Records contained in a dataset:
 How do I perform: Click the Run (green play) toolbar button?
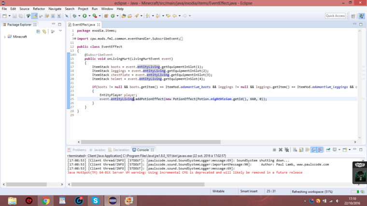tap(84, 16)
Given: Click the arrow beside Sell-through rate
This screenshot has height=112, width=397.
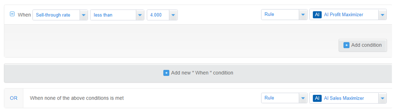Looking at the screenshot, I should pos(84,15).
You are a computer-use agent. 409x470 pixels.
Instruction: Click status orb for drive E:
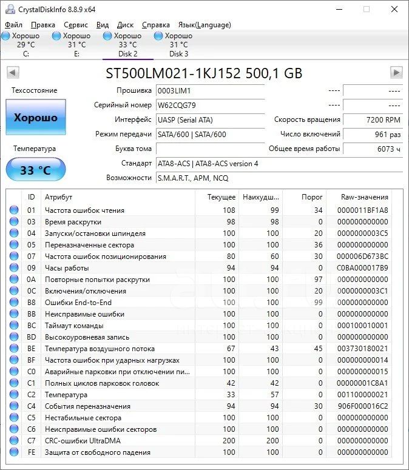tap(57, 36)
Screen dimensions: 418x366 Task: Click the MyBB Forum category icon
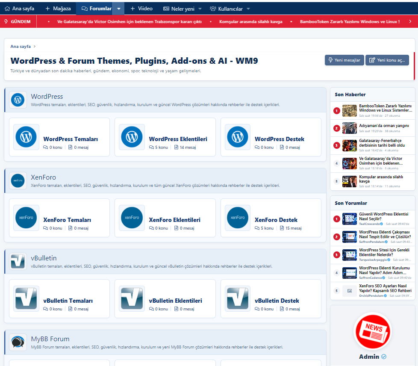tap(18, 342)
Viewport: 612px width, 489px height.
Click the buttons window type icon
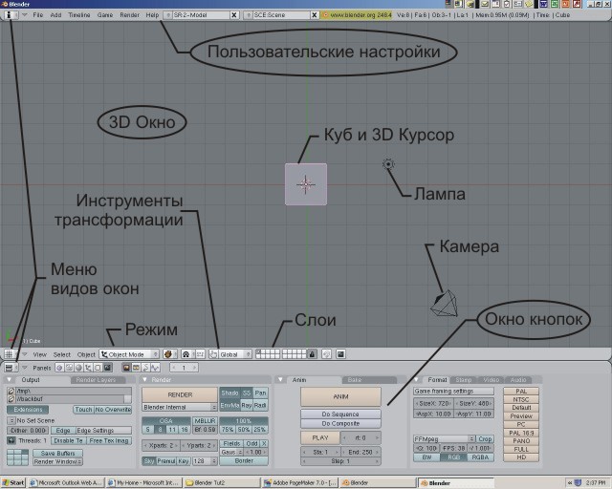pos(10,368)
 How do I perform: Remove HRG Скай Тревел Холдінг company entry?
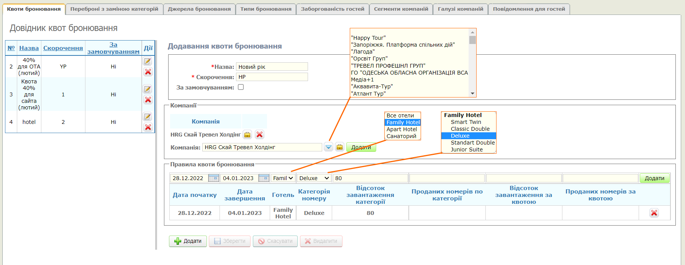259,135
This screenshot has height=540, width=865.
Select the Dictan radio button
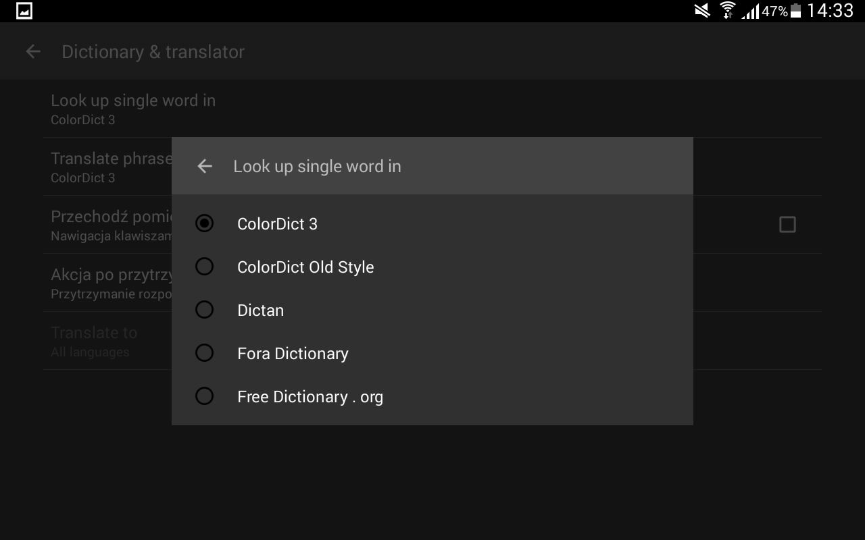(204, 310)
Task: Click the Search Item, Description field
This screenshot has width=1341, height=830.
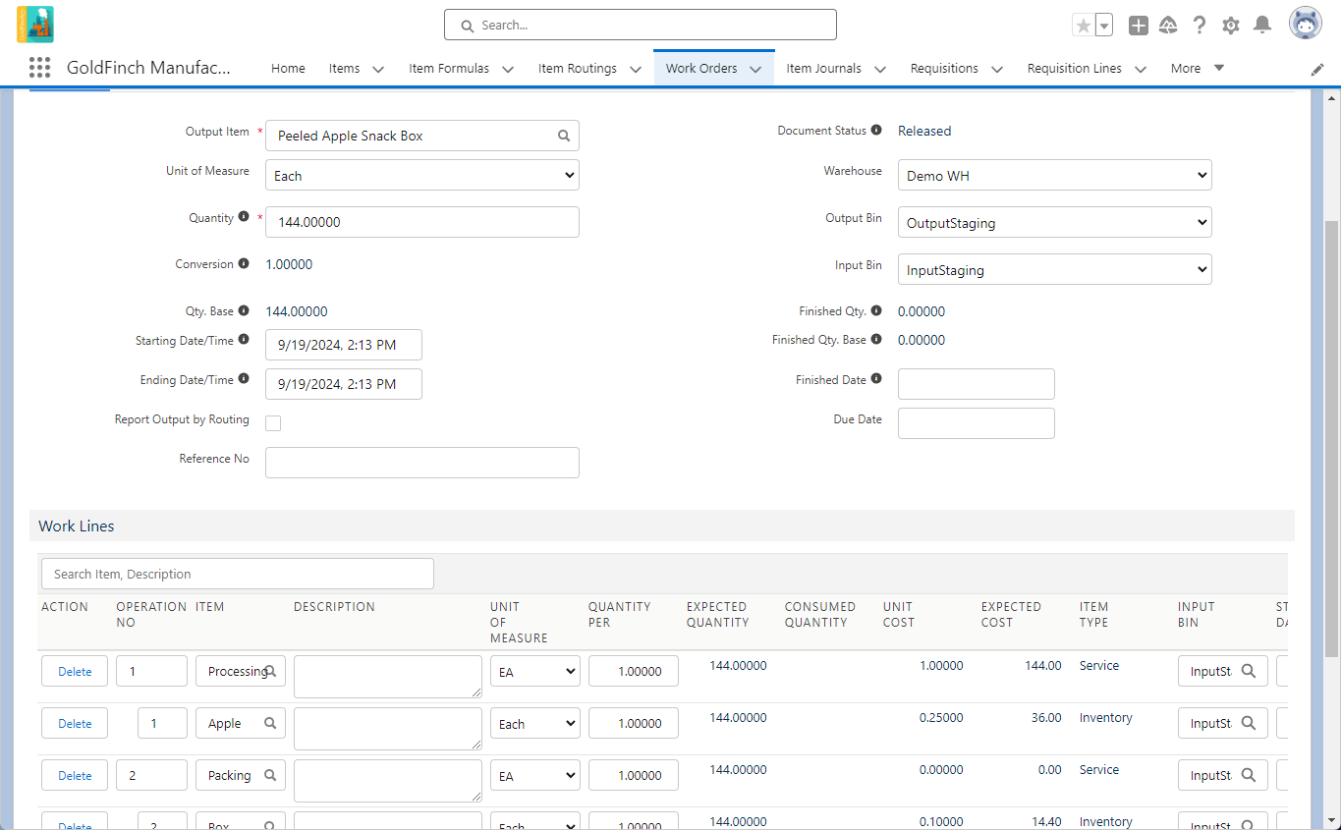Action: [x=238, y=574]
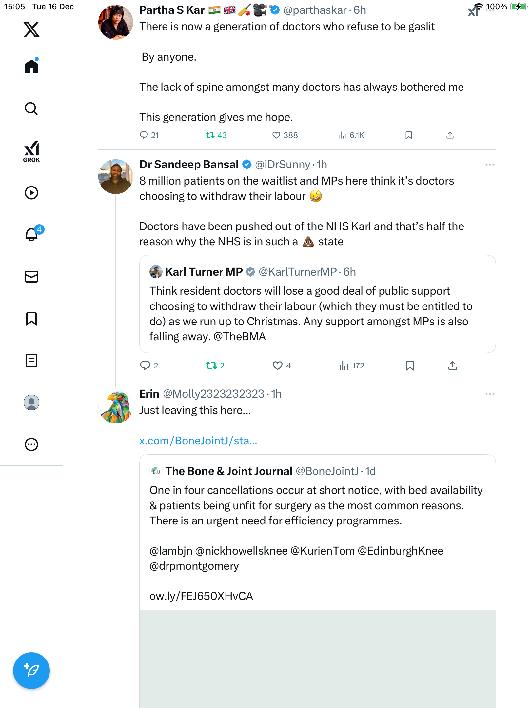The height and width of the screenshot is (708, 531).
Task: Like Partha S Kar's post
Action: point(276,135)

* * *

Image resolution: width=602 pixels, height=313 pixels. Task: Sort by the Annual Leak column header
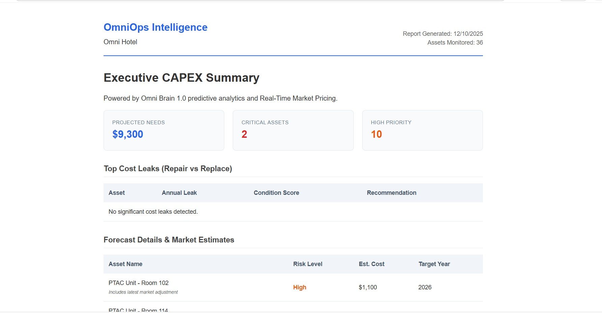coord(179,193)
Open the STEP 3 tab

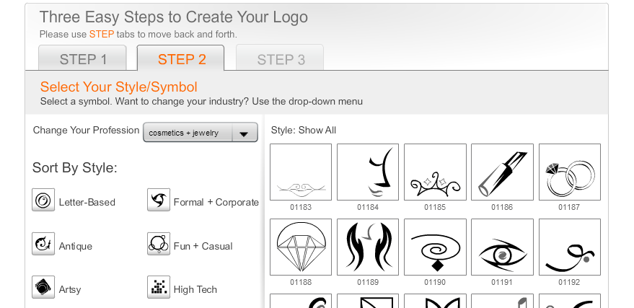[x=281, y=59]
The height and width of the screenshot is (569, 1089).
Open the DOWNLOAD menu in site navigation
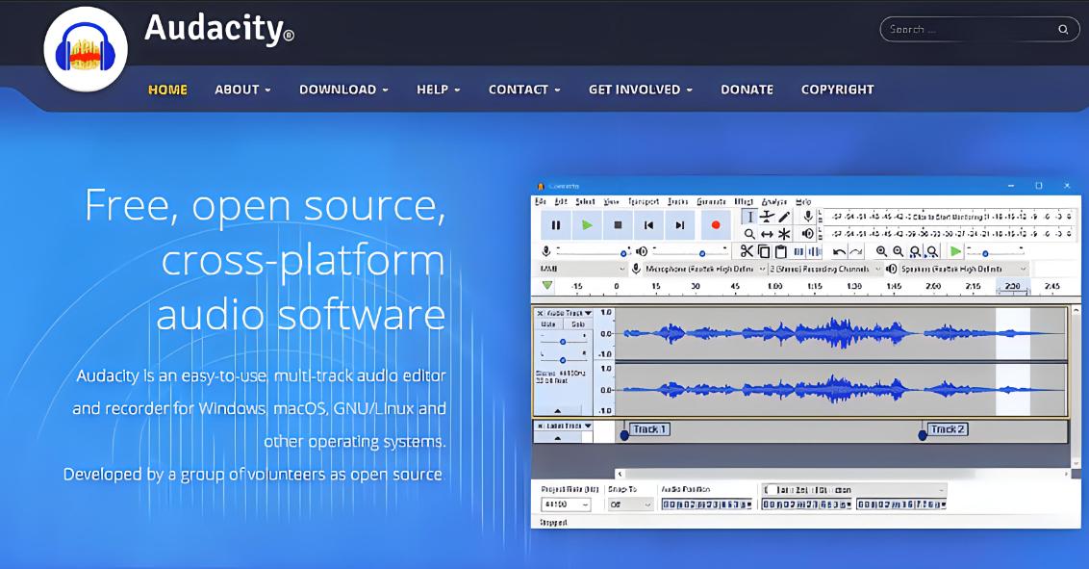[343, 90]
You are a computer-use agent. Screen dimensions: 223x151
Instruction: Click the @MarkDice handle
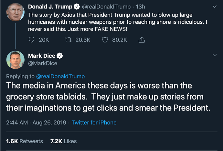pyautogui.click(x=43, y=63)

**ASSIGNMENT**
Whenever a line above includes "computer", copy it in full.

**WRITTEN RESPONSE**
You are a computer-use agent. 409x470 pixels.
You are a computer-use agent. Screen dimensions: 223x151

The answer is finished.